Data rows
========

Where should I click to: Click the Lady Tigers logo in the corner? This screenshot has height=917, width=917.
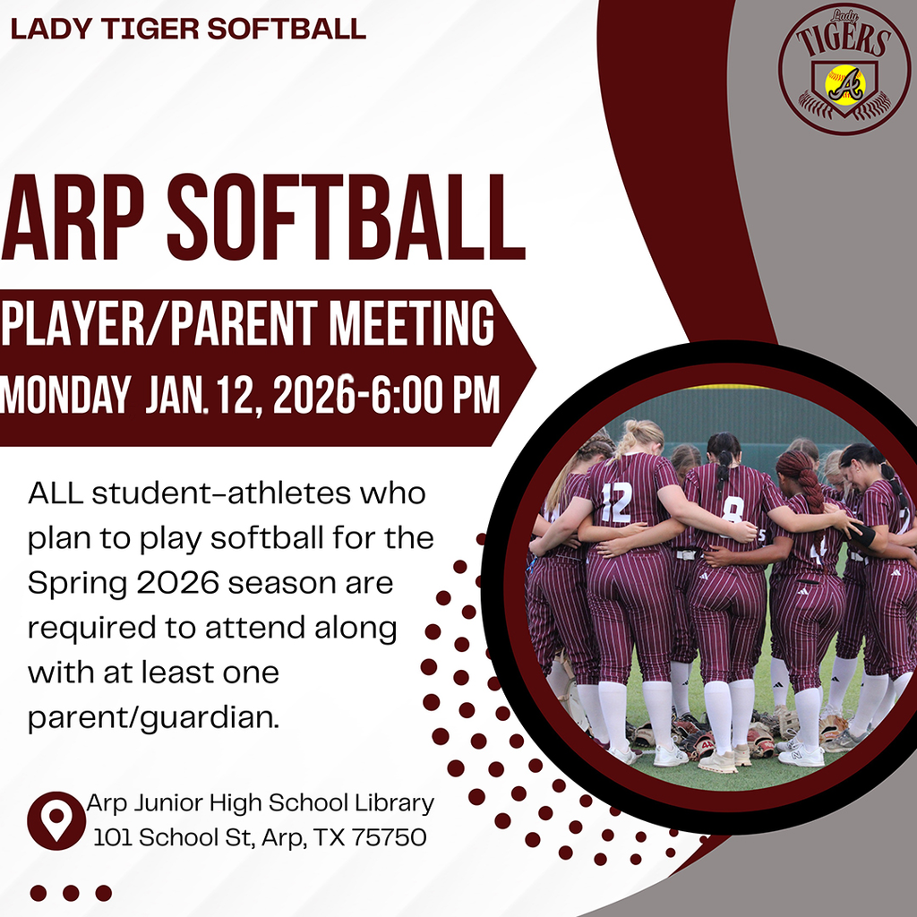point(844,69)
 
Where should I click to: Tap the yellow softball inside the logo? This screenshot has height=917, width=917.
point(845,84)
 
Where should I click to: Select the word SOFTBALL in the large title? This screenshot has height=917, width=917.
point(345,218)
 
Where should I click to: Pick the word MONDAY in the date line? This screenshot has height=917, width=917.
point(65,395)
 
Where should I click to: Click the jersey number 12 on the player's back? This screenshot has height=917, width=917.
point(616,501)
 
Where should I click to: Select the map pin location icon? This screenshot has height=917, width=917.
point(56,819)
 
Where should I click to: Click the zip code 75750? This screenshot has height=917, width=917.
point(389,838)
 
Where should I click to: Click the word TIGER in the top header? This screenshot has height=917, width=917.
point(148,29)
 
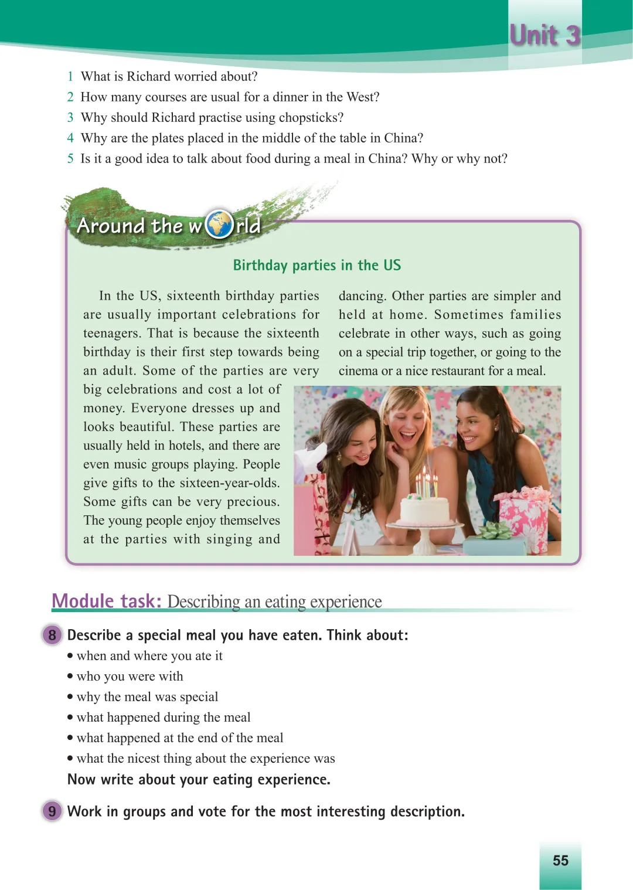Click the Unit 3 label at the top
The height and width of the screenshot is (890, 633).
(x=544, y=35)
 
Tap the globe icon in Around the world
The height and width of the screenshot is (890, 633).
(x=219, y=224)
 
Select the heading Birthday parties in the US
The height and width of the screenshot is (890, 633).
(x=316, y=266)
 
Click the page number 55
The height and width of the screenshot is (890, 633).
(x=560, y=860)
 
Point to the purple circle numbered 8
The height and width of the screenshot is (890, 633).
(x=52, y=635)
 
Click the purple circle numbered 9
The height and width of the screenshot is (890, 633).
(x=52, y=811)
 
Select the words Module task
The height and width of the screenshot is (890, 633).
(x=106, y=601)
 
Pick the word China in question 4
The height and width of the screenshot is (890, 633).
(x=400, y=138)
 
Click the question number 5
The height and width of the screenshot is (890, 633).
(x=70, y=158)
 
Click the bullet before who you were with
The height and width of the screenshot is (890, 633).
(x=70, y=677)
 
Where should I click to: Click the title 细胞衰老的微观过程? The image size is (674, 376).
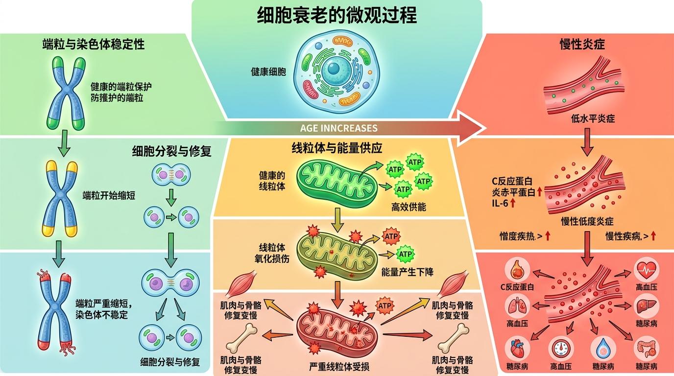[337, 16]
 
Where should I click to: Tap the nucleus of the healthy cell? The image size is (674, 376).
[337, 67]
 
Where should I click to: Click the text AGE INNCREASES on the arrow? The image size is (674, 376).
[338, 128]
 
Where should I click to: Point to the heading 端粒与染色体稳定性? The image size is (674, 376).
[93, 45]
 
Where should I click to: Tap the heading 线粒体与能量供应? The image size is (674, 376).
[337, 149]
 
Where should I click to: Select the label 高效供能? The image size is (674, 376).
[409, 207]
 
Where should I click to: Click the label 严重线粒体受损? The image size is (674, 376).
[339, 367]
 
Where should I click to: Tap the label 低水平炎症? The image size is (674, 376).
[593, 118]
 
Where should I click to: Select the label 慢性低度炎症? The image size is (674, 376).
[587, 221]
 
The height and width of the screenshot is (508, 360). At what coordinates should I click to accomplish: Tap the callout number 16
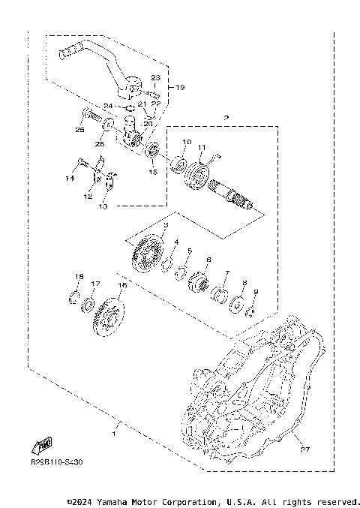(122, 285)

========

Task prompt
Gather every line from the entries above that contains the word "title". Only count it when upper and lower case match.

Solution to this task
Where should I click to: Select the word SOFTBALL in the large title? This screenshot has height=917, width=917.
Where should I click to: Click the title 细胞衰老的微观过程? The image size is (674, 376).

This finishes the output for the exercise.